NATO: Fighting in eastern Ukraine fiercer than ever
BRUSSELS (AP) -- Fighting in eastern Ukraine is fiercer than ever in some locations, NATO's top commander in Europe said Thursday - adding that the weapons systems seen now in the region have in the past heralded a fresh incursion by Russian troops.
"Violence has intensified and changed character in Ukraine," U.S. Air Force Gen. Philip Breedlove told a news conference at NATO headquarters. He said the fighting has re-escalated to levels seen before the Sept. 5 Minsk cease-fire agreement "and in some cases beyond."
Questioned by reporters, Breedlove, the alliance's chief commander in Europe, said he couldn't confirm Ukrainian authorities' statements that 9,000 Russian troops had entered the country.
"(But) what we do see is that the Russian-backed forces have renewed capability now to bring pressure on the Ukrainian forces, and have in several places moved the line of contact to the west," he added.
What's more, said Breedlove, NATO intelligence has begun to detect "the signatures of air defense systems and electronic warfare systems that have accompanied past Russian troop movements into Ukraine."

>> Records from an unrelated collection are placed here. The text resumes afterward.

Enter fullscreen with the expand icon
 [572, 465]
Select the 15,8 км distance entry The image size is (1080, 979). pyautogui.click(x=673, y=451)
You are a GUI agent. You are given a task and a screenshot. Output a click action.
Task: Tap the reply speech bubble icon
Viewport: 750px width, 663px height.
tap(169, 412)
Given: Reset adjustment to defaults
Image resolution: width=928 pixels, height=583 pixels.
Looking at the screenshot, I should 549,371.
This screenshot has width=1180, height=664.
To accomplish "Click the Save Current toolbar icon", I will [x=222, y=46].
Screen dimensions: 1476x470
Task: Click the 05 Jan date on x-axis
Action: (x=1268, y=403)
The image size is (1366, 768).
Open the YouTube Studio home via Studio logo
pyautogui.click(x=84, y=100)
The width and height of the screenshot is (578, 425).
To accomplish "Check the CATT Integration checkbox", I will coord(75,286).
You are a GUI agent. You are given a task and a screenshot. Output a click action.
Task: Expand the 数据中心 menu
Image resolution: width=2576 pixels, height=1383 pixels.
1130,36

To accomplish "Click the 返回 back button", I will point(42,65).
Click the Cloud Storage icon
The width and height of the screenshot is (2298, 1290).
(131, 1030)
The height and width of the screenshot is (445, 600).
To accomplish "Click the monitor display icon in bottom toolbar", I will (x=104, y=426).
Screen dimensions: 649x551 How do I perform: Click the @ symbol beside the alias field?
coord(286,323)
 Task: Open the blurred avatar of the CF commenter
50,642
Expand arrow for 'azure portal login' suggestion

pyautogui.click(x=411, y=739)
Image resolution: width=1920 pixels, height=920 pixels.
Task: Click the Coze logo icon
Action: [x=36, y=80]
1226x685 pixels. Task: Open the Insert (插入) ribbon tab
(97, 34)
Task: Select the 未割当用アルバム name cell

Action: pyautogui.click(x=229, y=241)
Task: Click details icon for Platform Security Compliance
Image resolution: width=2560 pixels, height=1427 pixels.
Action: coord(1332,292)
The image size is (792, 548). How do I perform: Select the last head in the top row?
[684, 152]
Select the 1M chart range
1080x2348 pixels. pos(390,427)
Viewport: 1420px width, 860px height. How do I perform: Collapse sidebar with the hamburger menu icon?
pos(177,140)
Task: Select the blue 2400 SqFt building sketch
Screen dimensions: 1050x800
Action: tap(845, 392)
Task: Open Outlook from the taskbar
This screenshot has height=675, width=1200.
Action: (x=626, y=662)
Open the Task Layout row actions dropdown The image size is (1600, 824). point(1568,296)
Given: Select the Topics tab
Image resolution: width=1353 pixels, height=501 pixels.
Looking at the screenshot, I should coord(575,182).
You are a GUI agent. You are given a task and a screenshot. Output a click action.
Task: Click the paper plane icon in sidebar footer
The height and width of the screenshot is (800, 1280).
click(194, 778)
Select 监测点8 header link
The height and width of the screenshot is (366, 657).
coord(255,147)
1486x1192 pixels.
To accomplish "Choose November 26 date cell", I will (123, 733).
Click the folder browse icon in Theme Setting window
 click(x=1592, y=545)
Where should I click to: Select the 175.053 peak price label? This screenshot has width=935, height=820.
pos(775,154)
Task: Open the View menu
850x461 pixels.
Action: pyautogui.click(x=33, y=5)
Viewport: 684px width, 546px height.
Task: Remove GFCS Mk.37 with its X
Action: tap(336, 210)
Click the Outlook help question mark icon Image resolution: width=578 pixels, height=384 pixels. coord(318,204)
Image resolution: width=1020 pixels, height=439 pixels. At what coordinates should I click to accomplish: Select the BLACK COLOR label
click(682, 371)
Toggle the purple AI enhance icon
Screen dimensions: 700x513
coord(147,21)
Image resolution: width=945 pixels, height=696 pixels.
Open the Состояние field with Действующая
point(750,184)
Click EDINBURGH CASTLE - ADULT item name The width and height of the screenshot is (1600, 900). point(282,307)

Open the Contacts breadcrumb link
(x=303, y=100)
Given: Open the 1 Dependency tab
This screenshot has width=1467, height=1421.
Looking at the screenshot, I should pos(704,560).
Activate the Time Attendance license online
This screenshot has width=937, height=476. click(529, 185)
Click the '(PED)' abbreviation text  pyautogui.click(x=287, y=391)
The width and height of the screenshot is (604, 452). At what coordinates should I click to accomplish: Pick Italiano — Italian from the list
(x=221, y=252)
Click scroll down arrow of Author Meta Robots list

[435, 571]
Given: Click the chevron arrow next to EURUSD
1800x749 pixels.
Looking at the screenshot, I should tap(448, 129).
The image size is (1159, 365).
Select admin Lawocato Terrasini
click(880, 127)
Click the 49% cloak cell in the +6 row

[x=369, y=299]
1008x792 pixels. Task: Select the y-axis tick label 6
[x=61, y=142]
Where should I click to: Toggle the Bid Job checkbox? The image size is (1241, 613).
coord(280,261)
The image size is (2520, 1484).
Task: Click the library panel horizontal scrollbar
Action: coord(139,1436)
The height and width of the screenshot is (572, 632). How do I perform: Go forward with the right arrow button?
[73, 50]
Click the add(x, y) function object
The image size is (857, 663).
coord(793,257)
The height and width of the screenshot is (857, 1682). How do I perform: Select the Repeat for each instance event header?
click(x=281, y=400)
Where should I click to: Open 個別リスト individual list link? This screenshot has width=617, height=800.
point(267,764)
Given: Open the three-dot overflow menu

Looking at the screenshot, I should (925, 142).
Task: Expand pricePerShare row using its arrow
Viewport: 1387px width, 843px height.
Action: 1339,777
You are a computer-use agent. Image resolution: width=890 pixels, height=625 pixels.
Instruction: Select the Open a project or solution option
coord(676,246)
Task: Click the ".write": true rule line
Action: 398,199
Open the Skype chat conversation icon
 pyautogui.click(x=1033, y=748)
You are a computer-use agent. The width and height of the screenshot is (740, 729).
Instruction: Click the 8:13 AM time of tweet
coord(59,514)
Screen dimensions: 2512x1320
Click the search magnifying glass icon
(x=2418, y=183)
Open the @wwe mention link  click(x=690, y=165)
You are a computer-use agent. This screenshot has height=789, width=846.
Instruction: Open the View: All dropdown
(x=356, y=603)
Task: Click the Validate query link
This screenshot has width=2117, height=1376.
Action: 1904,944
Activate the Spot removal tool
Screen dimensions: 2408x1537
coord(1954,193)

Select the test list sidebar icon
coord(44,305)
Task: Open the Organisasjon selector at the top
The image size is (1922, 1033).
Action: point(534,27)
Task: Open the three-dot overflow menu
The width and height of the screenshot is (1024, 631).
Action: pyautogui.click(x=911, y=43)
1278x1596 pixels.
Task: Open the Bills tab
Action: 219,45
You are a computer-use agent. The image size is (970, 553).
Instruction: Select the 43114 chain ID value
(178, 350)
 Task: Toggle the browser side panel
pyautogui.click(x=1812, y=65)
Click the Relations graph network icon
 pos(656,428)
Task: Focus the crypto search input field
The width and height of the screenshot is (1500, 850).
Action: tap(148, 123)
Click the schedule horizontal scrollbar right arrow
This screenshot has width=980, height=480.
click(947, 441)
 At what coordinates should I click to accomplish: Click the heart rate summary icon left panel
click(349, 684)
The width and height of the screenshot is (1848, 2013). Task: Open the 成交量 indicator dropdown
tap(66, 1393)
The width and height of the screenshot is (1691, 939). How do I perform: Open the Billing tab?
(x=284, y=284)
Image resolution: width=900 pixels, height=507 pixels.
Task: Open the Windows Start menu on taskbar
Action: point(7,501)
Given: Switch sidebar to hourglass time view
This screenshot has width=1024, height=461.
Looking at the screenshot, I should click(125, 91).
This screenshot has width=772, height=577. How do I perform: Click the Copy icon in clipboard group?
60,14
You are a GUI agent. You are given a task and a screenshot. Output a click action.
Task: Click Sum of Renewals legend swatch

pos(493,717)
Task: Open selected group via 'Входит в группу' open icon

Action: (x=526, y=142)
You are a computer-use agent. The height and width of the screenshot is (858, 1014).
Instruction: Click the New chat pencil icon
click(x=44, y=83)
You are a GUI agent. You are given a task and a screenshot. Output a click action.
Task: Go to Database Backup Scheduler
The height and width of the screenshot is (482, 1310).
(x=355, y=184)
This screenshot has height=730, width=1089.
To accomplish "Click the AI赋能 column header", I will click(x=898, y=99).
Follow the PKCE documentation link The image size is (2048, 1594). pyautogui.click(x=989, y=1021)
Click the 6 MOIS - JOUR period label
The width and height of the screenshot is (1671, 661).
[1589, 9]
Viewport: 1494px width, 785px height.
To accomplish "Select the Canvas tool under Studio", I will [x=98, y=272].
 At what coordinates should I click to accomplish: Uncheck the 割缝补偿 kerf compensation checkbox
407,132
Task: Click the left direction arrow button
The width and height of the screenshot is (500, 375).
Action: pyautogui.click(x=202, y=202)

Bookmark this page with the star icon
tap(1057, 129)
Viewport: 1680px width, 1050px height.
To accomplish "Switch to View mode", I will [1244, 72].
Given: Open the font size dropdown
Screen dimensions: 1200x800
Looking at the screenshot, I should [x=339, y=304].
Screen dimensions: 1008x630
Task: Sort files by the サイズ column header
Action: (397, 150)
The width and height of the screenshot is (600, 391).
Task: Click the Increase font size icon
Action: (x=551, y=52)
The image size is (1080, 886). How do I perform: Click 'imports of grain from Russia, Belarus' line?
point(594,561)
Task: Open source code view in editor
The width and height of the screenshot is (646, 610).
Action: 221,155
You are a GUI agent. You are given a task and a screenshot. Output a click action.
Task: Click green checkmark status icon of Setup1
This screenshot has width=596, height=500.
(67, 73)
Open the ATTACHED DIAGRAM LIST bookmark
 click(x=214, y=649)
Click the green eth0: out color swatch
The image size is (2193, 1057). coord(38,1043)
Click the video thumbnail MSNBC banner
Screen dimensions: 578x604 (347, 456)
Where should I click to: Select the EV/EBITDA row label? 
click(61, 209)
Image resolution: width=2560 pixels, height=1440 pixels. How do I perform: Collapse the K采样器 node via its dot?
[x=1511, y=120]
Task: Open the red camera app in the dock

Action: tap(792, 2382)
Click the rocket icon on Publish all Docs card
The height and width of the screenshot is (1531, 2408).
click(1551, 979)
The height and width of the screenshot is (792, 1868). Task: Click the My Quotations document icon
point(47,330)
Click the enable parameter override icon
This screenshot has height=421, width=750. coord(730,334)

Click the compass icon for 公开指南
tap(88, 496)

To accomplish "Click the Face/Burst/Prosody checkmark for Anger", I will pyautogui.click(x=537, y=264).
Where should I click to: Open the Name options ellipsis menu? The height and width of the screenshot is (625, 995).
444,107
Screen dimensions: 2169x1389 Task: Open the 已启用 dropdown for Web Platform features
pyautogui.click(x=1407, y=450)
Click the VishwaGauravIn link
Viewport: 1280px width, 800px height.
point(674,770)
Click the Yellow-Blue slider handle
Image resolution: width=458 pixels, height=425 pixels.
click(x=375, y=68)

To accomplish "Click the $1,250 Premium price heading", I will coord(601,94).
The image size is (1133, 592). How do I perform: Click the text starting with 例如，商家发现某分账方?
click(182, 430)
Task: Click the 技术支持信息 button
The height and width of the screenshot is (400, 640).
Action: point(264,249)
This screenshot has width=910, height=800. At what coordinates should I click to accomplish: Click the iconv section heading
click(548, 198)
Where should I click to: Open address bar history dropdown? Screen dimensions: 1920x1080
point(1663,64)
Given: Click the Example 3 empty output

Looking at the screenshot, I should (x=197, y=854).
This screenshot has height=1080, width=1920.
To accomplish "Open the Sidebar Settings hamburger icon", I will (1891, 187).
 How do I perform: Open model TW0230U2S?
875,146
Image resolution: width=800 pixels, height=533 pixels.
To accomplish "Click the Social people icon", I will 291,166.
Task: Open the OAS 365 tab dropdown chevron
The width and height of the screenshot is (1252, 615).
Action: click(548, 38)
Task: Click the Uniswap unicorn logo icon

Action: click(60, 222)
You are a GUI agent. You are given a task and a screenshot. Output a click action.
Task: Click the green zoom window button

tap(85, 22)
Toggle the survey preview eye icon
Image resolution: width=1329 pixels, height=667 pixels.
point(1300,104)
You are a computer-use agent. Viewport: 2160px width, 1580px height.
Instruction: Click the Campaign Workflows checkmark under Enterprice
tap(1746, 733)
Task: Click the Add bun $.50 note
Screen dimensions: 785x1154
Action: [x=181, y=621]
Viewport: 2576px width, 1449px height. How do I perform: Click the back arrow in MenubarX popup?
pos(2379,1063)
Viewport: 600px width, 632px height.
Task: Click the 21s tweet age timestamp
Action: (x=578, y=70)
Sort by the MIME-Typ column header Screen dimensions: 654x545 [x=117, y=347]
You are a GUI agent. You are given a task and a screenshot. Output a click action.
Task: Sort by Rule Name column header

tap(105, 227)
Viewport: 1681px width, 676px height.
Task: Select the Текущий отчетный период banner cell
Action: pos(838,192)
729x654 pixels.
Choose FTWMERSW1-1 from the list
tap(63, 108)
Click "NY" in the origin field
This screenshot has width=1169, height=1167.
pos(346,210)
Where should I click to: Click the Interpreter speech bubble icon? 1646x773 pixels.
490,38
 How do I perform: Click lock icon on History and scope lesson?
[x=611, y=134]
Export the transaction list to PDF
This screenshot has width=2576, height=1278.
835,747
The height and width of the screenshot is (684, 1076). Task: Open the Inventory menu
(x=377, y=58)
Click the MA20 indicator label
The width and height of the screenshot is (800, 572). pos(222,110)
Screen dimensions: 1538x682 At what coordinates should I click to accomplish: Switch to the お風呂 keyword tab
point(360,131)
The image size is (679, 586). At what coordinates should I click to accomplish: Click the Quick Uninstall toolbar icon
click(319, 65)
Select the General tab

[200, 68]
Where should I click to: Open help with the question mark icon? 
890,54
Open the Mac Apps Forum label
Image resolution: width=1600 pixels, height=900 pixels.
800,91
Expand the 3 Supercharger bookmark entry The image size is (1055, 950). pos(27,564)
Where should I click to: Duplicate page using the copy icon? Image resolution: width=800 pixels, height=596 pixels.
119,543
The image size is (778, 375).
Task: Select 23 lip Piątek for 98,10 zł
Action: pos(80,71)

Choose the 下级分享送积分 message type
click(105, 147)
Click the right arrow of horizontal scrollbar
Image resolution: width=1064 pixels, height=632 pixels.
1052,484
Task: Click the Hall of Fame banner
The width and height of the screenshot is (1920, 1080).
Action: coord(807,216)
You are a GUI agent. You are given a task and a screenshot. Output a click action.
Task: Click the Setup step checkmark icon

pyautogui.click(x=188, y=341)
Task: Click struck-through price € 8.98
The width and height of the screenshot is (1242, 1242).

He declined to specify which systems, and whether they include the Buk mobile surface-to-air missile battery blamed for shooting down a Malaysian jetliner on July 17, killing all 298 people aboard. But on two prior occasions, Breedlove said, deployment of such weaponry was accompanied by a border crossing by Russian troops.
"We see the same types of equipment, etc. in eastern Ukraine now," he said.
Breedlove spoke after defense chiefs from NATO's 28 nations met to help the alliance meet its wide-ranging agenda for 2015.
Without disclosing many details, Breedlove said a decision was made taken to restore direct contacts between NATO and the chief of the Russian general staff, Gen. Valery Gerasimov, ties that were broken off after Russia's annexation of Crimea last March.